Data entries
========================
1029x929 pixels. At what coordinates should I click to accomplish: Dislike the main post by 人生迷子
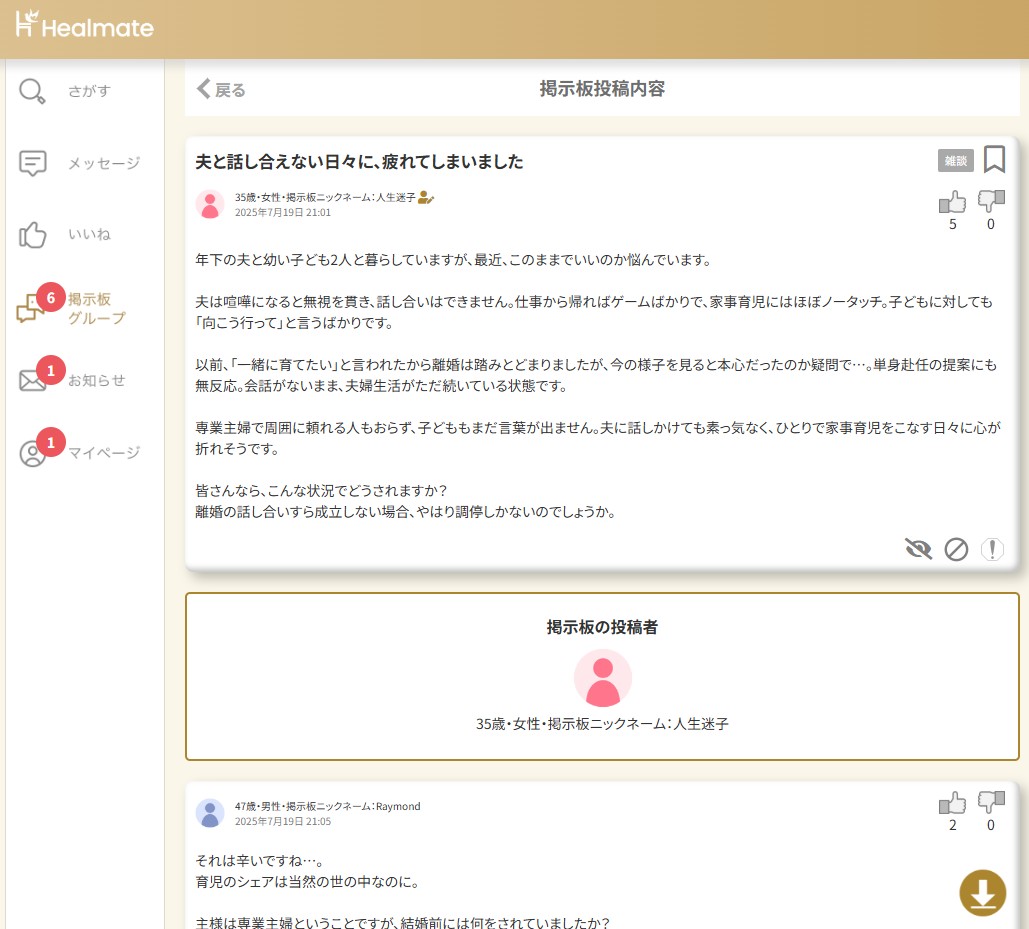[x=990, y=202]
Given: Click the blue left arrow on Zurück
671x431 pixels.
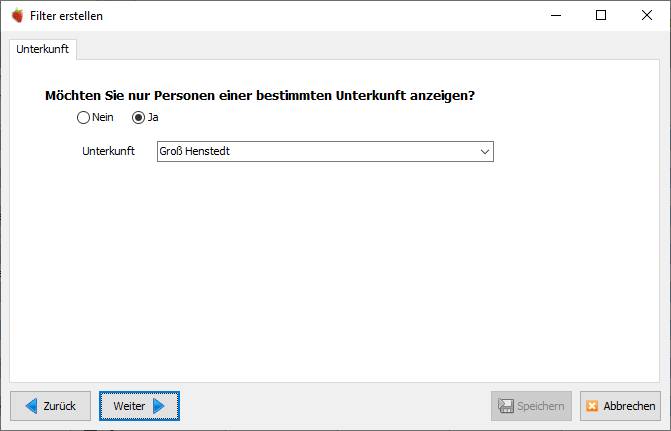Looking at the screenshot, I should click(31, 406).
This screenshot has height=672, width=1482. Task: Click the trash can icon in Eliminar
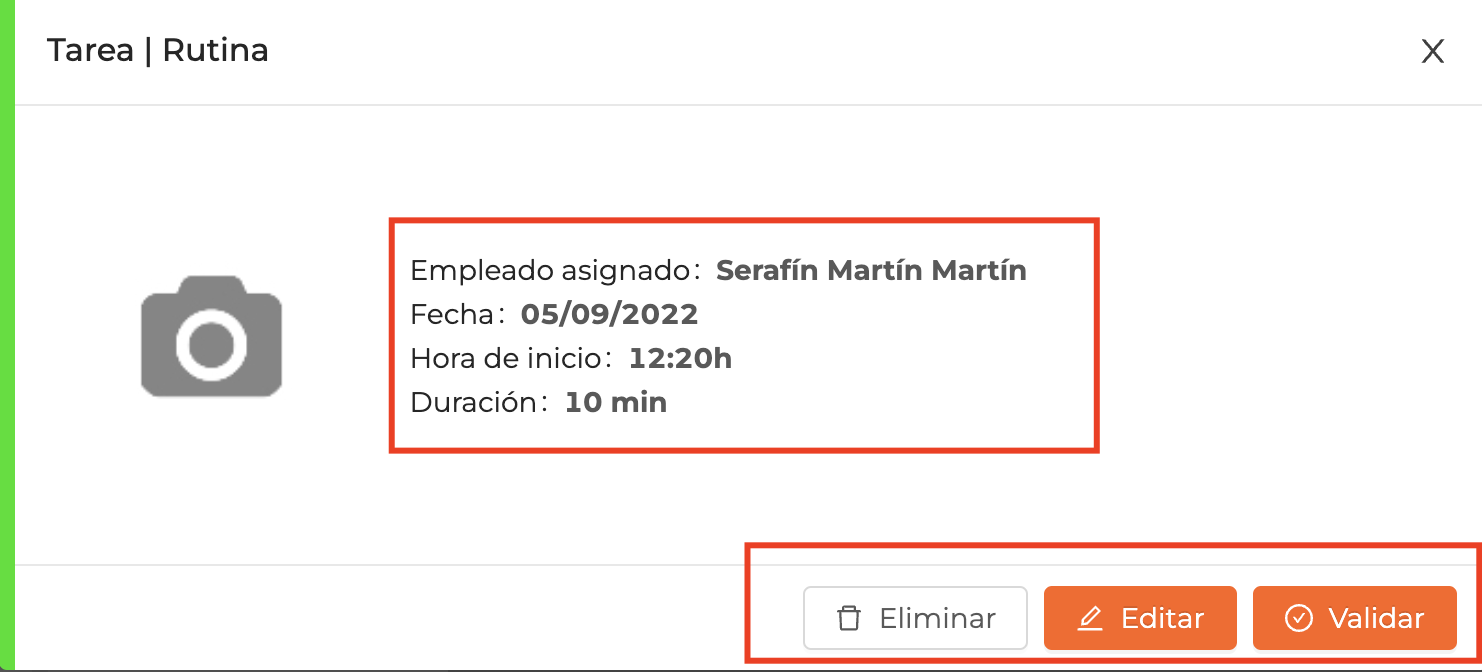[848, 618]
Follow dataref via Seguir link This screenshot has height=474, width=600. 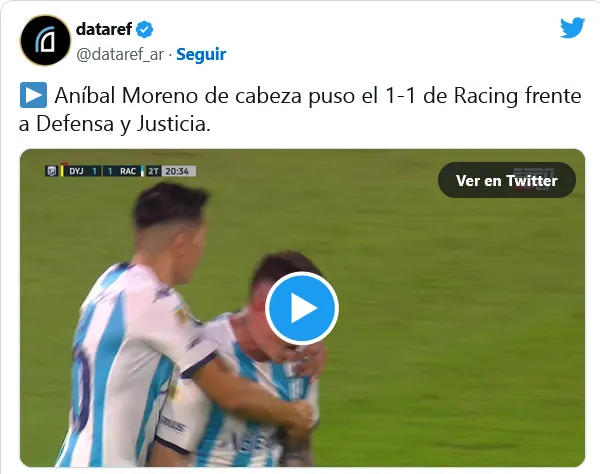tap(201, 54)
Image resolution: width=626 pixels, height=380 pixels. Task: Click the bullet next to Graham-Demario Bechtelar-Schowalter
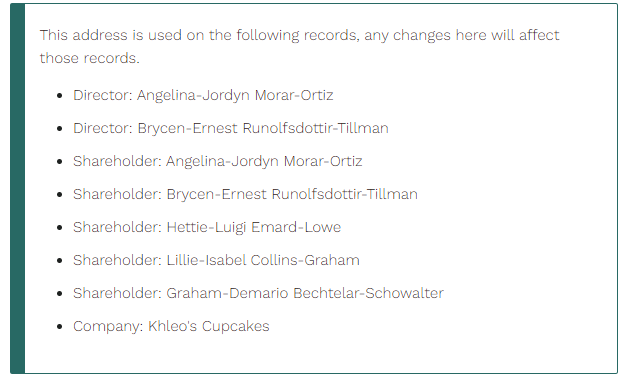pyautogui.click(x=60, y=294)
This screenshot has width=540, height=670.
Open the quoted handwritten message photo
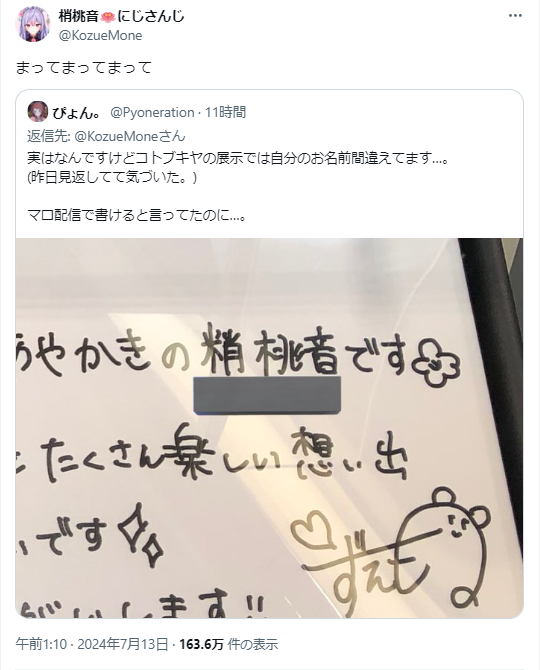pos(270,428)
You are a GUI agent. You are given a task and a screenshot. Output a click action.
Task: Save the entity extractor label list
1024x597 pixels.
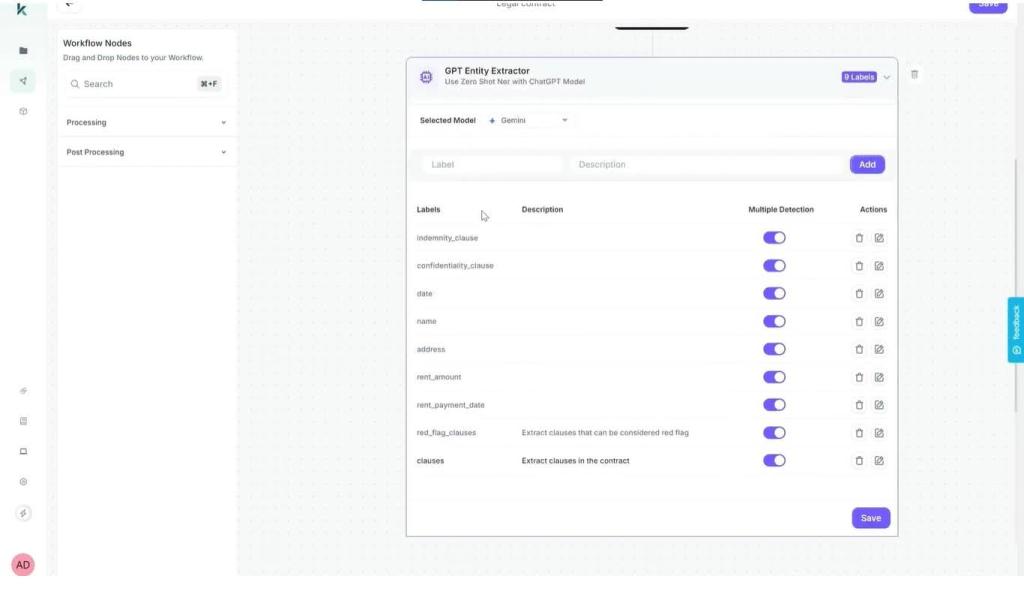tap(870, 517)
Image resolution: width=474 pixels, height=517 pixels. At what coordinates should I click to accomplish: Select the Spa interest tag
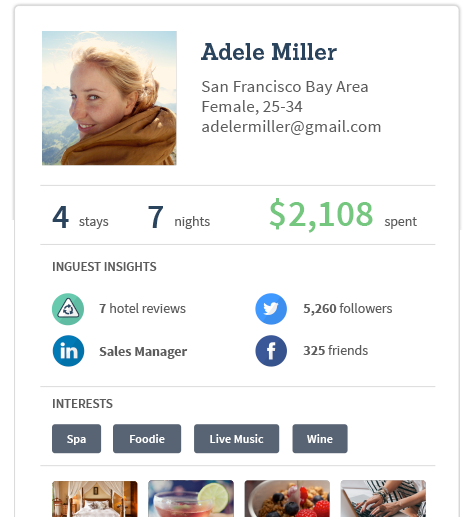pos(76,439)
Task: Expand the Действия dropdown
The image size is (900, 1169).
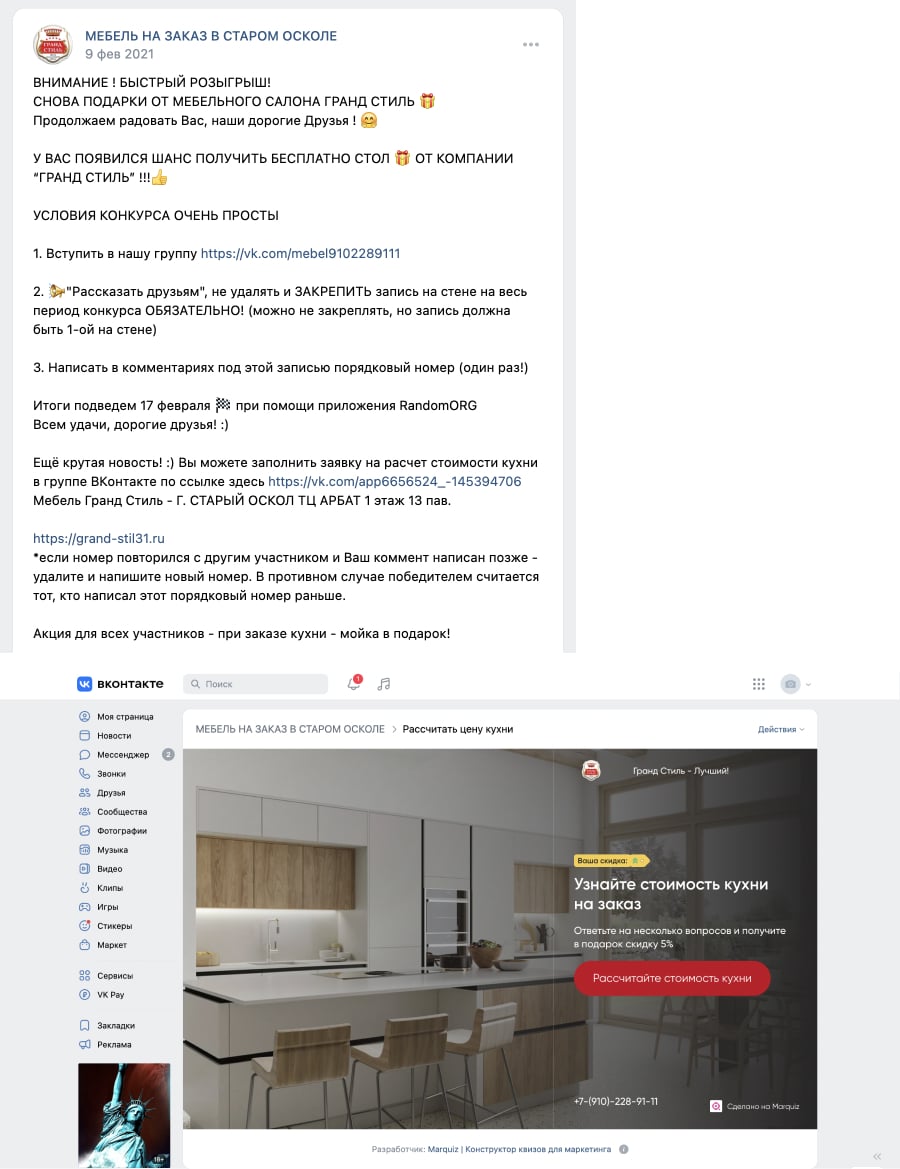Action: (x=781, y=729)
========================
What you should do
Word for word, write out each line from the one with "1024x597 pixels." through the end of the entries above, and omit any pictures.

Reply to the exercise
1024x597 pixels.
tap(870, 517)
Image resolution: width=474 pixels, height=517 pixels. At what coordinates should I click to accomplish: Select the Spa interest tag
pos(76,439)
Task: Expand the Действия dropdown
The image size is (900, 1169).
Action: (x=781, y=729)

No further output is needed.